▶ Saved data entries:
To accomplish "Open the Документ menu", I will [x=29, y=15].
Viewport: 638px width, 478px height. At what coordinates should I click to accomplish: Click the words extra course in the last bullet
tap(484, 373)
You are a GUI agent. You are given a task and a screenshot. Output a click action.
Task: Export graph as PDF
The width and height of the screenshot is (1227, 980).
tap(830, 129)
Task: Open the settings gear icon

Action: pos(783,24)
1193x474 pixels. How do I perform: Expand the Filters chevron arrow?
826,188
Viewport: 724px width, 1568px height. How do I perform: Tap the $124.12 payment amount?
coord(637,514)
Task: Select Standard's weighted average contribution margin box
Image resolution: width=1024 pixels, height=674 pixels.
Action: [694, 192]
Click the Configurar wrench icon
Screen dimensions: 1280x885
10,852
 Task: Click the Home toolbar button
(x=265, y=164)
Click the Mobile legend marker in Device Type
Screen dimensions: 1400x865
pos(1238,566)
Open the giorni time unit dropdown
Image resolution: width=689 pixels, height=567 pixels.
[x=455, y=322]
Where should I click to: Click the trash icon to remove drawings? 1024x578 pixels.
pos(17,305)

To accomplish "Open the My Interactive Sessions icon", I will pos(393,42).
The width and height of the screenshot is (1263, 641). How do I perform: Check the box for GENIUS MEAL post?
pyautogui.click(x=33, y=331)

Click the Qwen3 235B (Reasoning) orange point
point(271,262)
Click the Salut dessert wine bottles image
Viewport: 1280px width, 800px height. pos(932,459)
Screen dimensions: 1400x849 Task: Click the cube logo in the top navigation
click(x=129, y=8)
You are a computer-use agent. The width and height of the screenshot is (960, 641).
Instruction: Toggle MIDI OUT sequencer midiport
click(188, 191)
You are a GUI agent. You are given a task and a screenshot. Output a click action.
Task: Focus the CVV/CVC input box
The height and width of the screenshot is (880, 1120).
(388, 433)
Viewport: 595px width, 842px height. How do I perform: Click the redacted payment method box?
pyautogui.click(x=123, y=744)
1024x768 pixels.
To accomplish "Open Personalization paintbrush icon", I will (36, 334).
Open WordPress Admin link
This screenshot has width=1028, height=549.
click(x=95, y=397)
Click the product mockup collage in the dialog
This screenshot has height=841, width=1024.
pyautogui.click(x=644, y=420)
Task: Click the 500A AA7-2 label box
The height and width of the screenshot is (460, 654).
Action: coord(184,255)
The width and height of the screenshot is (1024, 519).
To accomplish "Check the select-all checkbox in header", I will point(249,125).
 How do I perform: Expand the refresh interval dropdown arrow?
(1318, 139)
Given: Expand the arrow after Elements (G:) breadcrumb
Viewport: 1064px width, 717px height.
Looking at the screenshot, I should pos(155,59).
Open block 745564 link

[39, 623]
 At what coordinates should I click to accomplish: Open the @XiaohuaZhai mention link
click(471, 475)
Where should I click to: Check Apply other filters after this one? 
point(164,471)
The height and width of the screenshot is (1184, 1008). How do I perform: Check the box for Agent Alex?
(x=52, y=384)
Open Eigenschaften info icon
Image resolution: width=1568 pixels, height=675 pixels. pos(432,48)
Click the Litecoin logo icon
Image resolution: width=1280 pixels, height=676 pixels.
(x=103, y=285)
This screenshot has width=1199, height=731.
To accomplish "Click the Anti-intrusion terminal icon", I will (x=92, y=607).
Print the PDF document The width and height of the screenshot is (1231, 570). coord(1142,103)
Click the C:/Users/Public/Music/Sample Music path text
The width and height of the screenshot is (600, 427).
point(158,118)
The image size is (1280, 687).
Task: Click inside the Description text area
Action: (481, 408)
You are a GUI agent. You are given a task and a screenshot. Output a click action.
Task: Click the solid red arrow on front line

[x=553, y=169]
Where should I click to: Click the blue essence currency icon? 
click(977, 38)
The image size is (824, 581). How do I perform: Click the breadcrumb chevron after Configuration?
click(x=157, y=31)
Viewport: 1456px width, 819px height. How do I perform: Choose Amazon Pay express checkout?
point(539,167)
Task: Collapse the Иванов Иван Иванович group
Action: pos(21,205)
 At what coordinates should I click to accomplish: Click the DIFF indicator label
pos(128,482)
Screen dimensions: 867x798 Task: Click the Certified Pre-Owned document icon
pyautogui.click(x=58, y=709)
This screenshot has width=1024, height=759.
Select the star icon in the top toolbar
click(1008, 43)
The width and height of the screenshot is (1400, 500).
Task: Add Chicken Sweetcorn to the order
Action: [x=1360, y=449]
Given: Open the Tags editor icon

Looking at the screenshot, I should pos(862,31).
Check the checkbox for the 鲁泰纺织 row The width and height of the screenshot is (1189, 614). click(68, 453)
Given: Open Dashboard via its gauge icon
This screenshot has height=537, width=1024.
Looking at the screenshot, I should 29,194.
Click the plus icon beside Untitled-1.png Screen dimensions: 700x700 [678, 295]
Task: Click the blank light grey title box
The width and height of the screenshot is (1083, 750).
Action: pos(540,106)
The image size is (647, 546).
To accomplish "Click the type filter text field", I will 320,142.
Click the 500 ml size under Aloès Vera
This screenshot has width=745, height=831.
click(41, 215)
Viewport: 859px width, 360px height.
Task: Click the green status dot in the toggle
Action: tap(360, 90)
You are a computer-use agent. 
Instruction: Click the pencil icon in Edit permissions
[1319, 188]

▶ Exercise instructions:
All that is wanted is a faithful reproduction of the line above with "Open Eigenschaften info icon", the line with "This screenshot has width=1199, height=731.", and every line in between.

▶ Answer for this exercise:
Open Eigenschaften info icon
Image resolution: width=1568 pixels, height=675 pixels. pos(432,48)
Click the Litecoin logo icon
Image resolution: width=1280 pixels, height=676 pixels.
(x=103, y=285)
This screenshot has width=1199, height=731.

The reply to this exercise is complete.